OKRs Won’t Work if Your Org Won’t Make this One Mindset Shift

Just keeping people busy won’t help if they’re focused on the wrong things

Organizations from small startups to global enterprises have adopted Objectives and Key Results, convinced that simply using the framework will automatically spark new levels of success and innovation.

Much of Google’s exponential growth and impact over the past 20+ years has been attributed to their extensive OKR use, and Spotify, Twitter, and LinkedIn have also adopted them. But the method alone is not the only reason for their success.

For larger, non-digital enterprises, using OKRs effectively will require one fundamental culture shift in how work is assigned, tracked, and rewarded.

Shift from over-indexing on activity and output to outcomes and impact.

Many organizations focus purely on activity and output metrics — they’re highly visible, easy to track, and binary. “Collect 4 use cases; Deliver chatbot feature; etc.” People at all levels of the organization are offered significant rewards to excel at execution.

From an OKR standpoint, shipping means nothing.

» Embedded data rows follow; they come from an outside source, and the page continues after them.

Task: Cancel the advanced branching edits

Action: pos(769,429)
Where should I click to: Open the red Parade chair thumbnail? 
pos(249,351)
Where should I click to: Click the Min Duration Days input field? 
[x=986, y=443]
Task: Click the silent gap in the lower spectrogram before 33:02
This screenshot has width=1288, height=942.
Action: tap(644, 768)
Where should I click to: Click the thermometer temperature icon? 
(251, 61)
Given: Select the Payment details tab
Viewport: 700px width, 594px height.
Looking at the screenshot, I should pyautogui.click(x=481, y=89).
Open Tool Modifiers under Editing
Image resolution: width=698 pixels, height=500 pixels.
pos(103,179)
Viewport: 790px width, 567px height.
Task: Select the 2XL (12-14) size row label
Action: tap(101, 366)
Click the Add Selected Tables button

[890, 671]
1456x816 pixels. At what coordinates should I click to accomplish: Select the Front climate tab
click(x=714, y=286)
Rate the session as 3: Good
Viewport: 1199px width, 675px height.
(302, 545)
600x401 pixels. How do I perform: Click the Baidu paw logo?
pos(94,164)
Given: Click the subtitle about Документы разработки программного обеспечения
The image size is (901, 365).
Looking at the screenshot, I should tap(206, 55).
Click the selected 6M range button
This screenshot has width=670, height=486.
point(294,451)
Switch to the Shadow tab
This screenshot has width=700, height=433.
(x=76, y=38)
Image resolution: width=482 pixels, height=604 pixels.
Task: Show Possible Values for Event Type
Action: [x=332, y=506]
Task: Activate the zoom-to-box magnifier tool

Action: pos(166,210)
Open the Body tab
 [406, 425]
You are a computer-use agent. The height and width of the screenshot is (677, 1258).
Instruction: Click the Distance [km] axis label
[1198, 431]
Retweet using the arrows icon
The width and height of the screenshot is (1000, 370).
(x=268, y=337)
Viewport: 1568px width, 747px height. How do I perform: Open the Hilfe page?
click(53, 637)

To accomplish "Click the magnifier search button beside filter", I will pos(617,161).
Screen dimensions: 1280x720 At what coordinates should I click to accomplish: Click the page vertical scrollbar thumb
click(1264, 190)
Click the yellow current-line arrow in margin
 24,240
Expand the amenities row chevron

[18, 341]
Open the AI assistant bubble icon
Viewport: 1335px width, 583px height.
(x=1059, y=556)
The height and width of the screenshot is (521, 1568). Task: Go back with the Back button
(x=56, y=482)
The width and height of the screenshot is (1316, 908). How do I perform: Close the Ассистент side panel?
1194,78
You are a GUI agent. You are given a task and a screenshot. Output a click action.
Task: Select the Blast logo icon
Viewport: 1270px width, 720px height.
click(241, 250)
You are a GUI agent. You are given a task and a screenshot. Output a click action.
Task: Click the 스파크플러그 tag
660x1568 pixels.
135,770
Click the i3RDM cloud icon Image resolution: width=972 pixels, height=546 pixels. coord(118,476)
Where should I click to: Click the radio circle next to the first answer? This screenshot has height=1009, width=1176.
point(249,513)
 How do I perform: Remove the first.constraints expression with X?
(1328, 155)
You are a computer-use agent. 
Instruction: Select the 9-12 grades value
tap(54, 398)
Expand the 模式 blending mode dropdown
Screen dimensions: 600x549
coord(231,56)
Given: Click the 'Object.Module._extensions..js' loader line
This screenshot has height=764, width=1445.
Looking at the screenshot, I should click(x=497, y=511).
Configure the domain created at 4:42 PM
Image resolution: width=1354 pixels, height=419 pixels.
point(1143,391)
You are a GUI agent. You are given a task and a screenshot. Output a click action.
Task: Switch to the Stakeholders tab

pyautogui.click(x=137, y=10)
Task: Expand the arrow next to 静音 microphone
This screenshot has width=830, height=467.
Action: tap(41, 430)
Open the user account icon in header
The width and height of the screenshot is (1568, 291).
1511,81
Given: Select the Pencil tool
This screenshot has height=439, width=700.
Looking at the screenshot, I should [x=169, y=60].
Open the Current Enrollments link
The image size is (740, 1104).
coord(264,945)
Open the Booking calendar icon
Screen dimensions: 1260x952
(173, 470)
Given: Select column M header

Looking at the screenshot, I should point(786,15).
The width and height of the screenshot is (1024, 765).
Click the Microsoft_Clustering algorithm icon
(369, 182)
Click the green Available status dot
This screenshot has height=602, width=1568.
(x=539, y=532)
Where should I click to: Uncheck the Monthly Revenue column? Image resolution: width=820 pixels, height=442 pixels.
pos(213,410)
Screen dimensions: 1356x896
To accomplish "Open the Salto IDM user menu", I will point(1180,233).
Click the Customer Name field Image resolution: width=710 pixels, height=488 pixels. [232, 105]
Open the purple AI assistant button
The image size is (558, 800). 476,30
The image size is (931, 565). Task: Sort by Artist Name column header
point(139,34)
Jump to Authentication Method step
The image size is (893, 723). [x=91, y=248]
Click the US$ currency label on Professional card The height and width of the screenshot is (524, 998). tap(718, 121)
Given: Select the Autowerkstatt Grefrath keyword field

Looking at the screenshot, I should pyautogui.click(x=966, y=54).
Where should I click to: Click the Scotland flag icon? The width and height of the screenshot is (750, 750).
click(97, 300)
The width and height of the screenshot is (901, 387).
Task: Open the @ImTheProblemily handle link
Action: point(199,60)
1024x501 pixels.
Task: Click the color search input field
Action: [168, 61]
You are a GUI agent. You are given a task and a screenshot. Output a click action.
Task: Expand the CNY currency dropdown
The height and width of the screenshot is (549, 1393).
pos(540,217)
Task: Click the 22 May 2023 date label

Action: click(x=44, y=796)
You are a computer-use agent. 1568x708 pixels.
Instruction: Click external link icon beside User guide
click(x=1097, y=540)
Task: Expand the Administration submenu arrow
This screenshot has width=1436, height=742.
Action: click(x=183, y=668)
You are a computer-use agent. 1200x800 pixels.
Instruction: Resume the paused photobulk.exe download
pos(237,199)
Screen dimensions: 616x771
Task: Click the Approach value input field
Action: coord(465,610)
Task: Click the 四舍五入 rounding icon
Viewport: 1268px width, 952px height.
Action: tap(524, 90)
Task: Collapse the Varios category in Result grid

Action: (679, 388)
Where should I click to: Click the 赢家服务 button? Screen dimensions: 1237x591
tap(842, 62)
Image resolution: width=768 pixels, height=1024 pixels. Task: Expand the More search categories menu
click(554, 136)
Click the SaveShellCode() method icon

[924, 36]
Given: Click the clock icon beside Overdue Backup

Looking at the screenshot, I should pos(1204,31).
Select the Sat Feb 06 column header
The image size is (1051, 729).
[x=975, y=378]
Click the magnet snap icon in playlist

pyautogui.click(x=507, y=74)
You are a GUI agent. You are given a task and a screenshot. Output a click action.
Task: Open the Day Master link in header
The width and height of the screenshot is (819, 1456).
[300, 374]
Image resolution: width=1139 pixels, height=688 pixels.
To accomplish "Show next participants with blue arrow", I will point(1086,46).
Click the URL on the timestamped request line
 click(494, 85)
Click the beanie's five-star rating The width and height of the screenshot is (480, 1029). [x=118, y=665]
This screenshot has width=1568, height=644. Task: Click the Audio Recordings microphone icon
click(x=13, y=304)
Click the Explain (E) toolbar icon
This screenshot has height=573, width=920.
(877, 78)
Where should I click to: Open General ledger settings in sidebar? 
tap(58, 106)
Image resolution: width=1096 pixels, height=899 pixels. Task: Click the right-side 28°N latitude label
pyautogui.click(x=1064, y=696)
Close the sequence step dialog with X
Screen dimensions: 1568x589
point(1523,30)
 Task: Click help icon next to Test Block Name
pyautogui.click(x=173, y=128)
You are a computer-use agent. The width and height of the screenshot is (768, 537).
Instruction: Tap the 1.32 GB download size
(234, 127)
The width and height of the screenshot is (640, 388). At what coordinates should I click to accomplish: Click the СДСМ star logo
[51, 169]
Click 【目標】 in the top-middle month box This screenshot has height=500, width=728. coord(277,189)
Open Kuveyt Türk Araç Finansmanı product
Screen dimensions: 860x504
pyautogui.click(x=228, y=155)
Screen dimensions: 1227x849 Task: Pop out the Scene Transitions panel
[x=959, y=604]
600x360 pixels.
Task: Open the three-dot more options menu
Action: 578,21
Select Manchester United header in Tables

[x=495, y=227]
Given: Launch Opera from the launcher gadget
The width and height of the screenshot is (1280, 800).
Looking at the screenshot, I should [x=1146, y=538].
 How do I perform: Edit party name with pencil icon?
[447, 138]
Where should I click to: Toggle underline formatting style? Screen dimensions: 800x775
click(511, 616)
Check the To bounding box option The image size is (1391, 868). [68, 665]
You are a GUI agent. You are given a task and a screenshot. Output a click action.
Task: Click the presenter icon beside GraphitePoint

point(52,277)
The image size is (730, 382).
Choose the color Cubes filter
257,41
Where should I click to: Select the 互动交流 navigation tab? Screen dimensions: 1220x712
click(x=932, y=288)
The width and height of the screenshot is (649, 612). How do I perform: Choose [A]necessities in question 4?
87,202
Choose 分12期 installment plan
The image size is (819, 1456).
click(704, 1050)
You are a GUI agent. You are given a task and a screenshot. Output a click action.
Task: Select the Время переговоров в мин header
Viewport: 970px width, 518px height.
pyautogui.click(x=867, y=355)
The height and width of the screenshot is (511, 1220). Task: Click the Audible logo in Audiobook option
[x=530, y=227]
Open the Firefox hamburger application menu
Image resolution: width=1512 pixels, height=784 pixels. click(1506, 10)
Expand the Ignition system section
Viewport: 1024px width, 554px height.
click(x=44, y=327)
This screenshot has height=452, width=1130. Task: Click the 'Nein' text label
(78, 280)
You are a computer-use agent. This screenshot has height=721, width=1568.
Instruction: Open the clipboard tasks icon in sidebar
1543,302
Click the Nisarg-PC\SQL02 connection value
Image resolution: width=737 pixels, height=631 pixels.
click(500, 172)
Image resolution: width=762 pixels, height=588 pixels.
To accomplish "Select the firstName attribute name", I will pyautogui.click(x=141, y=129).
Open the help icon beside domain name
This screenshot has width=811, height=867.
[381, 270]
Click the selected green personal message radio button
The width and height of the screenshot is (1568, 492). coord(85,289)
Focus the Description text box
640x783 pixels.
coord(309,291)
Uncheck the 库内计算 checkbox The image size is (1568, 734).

Only outcomes matter– changes in customer behavior after the work is delivered (increased usage, improved sentiment) that drive business impact — increased revenue. Everything should be measurable.

OKRs require new levels of strategic clarity, humility, and team empowerment.

Managers in legacy organizations decide quickly what they want built, believing the selected solutions will drive the intended business results.

By contrast, managing via OKRs requires leaders to state, “Team — given our retention strategy focus, engage and delight clients using your deep knowledge of the technology, the clients, and the data in a way that will deliver us these results.”

OKRs can deliver on their promise, but only if management starts with a clear strategy, and empowers teams to deliver client behavior change outcomes that ladder up to business impact.